Swabbing in five subway stations by Anya Dunaif, a
participant in Rockefeller University's summer science research
programme, and her team found that the bacteria is impervious to two
major antibiotics.
"Although I knew resistance is considered a
serious threat to modern medicine, I went into this project not certain
what to expect. I was not even sure we would see antibiotic-resistant
bacteria, let alone multi-drug resistant bacteria," Dunaif, senior at
St. Ann's School in Brooklyn, explained.
Now we hope to build off
the work I did over the summer by searching for more types of
antibiotic resistance in more stations, she added.
With help from
fellow high school students, Dunaif collected the bacteria on swabs and
tested to see if they would grow in Petri dishes containing three
commonly used antibiotics.
Bacteria from five of the 18 swabs she
tested grew in spite of the presence of either ampicillin or kanamycin,
and in one case, both.
None of the cultured bacteria appeared resistant to the third antibiotic, chloramphenicol.
The
samples she collected and cultured in five stations were a component of
a city-scale environmental DNA sampling effort led by Chris Mason,
assistant professor at Weill Cornell Medical College with support from
Rockefeller's science outreach programme.

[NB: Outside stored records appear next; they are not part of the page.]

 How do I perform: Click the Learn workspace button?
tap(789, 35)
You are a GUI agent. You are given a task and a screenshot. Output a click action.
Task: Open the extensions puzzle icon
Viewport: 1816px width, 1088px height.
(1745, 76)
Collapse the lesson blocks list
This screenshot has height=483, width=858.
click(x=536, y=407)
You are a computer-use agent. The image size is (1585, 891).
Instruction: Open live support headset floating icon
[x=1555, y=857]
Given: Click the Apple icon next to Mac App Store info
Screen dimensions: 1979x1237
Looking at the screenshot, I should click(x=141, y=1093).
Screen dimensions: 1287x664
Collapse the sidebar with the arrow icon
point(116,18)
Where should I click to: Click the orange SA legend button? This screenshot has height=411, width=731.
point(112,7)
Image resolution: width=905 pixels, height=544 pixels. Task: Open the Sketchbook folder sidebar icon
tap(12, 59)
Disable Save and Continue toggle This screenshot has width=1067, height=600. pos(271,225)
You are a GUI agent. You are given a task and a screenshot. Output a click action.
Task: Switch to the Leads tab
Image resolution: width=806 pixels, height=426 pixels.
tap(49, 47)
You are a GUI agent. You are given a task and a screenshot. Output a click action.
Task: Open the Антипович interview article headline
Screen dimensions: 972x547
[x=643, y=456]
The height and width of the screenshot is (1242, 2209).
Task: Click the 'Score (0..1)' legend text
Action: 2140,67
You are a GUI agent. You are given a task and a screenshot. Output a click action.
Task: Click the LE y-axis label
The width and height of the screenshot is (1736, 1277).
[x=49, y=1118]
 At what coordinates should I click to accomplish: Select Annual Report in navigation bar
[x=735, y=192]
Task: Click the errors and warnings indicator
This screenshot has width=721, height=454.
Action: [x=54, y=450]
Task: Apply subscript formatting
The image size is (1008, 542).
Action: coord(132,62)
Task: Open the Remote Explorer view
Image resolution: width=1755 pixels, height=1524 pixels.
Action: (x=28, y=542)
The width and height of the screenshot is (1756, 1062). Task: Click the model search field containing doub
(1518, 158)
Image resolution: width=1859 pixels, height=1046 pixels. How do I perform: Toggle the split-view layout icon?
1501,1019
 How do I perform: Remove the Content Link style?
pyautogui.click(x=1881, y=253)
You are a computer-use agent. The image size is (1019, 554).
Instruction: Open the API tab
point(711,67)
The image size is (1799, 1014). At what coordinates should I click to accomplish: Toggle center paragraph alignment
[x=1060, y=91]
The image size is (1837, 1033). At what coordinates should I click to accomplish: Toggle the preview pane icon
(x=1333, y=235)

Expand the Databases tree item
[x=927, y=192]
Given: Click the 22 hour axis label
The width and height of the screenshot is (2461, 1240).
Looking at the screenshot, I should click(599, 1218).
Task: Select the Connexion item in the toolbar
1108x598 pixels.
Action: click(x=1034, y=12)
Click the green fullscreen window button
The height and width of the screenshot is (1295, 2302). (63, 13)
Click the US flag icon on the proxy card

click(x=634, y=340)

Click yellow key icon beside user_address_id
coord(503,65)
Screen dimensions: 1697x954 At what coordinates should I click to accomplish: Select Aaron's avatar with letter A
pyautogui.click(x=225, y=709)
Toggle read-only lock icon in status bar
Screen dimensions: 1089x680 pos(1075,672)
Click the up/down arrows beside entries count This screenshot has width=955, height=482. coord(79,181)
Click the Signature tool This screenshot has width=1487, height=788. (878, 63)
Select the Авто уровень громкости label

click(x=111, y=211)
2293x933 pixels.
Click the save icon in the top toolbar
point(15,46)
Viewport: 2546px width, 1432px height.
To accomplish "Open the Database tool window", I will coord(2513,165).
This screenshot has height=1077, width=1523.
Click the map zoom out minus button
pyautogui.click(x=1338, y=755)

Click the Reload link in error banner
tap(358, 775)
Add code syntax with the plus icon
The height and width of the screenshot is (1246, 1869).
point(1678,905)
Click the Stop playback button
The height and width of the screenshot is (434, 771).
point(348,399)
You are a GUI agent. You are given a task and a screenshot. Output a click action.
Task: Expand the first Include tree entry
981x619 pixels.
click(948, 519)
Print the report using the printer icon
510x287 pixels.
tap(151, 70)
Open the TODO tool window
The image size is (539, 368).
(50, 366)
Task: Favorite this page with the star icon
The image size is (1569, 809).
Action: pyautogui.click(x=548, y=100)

The project called Pathomap seeks to profile the city's microbial community while also capturing DNA from other organisms.
In
addition to antibiotic-resistance, Pathomap's surveys also turned up
fragments of DNA that correspond to well-known disease causing microbes,
including plague and anthrax bacteria.
However, the authors
note, microbes that left behind this DNA did not appear to be causing
widespread disease, instead they may simply represent normal inhabitants
of urban infrastructure.
The project's initial results were described in a paper published in the journal Cell Systems.